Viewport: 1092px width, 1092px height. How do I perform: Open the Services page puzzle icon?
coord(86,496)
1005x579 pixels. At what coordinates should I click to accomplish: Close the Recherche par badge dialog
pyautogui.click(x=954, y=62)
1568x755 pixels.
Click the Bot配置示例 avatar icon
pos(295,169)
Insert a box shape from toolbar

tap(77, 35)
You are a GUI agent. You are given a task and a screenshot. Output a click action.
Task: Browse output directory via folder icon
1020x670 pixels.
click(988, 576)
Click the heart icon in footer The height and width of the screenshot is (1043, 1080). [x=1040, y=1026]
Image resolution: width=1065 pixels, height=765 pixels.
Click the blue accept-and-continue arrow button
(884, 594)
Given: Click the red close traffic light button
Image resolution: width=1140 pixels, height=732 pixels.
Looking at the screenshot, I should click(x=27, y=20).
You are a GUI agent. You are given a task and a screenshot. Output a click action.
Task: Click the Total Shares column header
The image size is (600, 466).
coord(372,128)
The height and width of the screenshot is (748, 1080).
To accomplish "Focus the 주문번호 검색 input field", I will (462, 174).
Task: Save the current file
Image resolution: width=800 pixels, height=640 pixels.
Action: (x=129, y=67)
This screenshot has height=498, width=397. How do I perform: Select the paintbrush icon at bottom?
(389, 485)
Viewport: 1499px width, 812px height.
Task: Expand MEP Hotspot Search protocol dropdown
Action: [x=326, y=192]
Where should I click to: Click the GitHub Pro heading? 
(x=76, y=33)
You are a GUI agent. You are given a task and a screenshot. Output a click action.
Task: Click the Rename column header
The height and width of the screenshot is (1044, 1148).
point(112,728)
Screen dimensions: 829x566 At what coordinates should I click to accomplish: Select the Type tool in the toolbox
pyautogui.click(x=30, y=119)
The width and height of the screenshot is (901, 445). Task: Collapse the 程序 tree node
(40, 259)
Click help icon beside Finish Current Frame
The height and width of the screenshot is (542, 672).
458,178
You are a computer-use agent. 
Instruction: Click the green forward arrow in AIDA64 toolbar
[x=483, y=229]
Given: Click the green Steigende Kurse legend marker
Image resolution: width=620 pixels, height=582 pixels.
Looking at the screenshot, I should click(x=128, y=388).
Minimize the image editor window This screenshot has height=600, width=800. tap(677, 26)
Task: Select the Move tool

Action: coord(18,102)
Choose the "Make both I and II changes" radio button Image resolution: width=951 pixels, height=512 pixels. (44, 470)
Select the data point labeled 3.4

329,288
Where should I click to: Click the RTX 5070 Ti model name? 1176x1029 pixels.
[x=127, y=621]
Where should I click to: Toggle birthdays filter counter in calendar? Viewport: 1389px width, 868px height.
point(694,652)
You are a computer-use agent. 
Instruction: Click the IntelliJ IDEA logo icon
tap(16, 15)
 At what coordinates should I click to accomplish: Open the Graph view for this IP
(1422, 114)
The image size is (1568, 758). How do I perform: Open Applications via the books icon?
--
◆ PROBLEM STATEMENT
Among the lines of the data, which ones contain the word "column"? Show them.

◆ OUTPUT
Task: Click the Total Shares column header
Task: Click the Rename column header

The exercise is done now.